= Work instruction =
Could you count the lines in the entries beneath that hold the word "will"? Respond with the number alone.

(Collected data)
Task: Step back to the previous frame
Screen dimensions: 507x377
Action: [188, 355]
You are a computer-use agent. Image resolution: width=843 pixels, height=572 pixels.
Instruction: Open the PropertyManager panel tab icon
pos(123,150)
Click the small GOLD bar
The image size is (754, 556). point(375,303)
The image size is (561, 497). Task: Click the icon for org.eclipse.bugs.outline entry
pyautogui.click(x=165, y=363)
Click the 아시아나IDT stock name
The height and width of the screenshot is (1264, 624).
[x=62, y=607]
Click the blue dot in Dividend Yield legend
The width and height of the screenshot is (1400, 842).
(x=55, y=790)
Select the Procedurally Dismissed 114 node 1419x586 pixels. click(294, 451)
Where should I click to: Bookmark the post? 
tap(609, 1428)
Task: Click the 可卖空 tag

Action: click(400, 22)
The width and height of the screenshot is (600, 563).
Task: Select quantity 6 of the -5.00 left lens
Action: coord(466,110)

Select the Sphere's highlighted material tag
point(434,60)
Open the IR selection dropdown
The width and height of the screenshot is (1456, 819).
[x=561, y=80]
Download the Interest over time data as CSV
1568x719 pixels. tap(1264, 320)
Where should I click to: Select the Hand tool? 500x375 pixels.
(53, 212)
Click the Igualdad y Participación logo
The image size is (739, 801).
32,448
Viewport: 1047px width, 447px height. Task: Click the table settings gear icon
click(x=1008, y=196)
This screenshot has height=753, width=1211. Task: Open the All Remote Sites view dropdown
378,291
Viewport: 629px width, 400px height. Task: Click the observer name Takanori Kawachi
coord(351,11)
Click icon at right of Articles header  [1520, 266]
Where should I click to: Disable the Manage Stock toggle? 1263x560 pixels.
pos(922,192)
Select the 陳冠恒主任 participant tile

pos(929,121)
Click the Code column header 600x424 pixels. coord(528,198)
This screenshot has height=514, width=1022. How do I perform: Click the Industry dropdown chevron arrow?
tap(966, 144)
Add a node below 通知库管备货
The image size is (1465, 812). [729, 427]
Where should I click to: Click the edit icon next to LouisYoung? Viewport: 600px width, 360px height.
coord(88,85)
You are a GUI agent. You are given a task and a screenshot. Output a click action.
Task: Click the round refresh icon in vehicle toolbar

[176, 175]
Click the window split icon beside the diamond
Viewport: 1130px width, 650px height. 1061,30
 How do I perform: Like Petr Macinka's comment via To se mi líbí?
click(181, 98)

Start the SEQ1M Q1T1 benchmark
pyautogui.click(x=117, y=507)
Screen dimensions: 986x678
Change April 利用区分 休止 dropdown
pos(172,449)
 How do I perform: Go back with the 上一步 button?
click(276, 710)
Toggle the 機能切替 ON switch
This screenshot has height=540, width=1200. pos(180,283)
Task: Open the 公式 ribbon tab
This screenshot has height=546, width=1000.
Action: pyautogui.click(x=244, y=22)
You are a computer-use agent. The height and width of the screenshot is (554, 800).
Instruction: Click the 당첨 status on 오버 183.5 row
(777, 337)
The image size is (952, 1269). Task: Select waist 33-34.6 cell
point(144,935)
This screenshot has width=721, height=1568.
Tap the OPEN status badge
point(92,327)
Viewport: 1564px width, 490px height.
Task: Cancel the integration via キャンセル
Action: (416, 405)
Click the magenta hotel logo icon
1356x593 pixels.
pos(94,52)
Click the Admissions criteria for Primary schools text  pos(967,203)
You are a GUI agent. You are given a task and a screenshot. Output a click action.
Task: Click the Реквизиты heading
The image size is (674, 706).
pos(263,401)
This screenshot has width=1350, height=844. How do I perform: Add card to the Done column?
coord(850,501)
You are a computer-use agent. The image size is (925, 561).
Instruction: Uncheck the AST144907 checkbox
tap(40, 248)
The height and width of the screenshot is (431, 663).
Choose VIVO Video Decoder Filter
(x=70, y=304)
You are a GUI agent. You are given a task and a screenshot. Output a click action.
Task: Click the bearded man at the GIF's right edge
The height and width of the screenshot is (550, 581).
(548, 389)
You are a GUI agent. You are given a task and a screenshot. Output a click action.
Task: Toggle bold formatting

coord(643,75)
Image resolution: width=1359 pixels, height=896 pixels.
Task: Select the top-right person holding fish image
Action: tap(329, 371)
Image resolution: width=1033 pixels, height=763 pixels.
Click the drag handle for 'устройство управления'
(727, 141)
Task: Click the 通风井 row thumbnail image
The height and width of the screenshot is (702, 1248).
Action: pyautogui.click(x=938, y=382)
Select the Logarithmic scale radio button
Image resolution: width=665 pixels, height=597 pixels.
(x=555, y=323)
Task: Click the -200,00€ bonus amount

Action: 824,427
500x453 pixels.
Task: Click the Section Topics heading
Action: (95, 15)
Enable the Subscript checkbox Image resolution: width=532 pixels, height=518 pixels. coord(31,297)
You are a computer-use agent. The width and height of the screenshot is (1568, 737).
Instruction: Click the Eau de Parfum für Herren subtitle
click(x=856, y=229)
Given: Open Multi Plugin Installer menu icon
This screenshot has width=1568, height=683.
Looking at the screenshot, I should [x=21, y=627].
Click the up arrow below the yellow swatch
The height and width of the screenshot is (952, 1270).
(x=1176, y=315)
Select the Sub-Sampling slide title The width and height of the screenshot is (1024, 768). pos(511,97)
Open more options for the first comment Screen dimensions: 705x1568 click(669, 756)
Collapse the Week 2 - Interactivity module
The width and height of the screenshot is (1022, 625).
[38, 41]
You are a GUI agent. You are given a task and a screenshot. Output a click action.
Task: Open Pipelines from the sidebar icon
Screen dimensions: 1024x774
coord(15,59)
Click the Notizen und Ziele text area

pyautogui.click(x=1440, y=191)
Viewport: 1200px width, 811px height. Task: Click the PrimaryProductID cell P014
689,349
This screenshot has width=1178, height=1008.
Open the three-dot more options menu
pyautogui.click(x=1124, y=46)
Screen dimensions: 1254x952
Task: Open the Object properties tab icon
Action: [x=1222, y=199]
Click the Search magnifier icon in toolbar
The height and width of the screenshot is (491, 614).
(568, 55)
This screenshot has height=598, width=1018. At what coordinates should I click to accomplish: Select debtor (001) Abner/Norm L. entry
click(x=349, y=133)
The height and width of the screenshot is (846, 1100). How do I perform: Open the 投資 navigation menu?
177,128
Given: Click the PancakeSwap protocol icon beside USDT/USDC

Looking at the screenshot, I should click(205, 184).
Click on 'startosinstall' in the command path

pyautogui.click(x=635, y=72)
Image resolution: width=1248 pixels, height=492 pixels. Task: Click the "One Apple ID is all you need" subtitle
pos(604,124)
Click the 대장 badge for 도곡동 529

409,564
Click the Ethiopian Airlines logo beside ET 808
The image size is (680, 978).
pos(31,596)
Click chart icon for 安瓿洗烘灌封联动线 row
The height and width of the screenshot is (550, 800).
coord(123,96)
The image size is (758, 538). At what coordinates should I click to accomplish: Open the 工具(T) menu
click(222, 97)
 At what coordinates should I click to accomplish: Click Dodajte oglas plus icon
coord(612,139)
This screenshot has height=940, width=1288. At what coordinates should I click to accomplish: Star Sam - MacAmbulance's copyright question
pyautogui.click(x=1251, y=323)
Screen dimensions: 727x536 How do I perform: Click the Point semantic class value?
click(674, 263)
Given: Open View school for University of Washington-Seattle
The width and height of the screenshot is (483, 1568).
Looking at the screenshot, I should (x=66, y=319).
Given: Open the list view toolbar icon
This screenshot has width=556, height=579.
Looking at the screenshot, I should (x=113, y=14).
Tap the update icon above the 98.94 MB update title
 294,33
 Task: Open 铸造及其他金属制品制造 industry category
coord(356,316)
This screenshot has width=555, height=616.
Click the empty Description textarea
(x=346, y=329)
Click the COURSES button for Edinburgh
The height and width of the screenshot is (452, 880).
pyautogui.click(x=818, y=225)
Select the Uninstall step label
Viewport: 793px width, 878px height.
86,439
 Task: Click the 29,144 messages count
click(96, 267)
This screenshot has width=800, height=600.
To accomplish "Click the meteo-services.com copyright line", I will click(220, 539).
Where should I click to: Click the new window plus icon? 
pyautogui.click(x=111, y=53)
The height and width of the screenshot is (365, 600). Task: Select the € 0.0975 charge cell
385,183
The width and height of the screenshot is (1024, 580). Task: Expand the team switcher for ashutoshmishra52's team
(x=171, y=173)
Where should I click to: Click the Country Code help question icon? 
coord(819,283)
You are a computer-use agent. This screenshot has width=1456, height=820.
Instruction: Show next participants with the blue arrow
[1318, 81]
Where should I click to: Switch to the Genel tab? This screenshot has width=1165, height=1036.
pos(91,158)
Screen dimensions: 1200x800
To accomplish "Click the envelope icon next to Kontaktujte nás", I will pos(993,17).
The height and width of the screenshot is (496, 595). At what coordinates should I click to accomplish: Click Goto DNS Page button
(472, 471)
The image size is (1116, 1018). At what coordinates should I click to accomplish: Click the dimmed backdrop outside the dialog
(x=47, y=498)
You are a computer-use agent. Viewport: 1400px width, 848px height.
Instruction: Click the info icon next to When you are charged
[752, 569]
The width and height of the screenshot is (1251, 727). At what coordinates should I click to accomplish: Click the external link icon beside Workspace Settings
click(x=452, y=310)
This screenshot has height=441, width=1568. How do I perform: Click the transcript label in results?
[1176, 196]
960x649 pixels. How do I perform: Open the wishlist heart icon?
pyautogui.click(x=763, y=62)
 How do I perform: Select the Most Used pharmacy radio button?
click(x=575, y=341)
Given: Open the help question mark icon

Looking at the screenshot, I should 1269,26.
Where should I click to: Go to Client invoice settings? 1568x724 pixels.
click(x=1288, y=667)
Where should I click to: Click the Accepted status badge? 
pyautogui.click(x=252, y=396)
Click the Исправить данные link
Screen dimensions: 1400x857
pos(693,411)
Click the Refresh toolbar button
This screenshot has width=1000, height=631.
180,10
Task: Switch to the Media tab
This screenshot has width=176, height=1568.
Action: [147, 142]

= Written reply =
2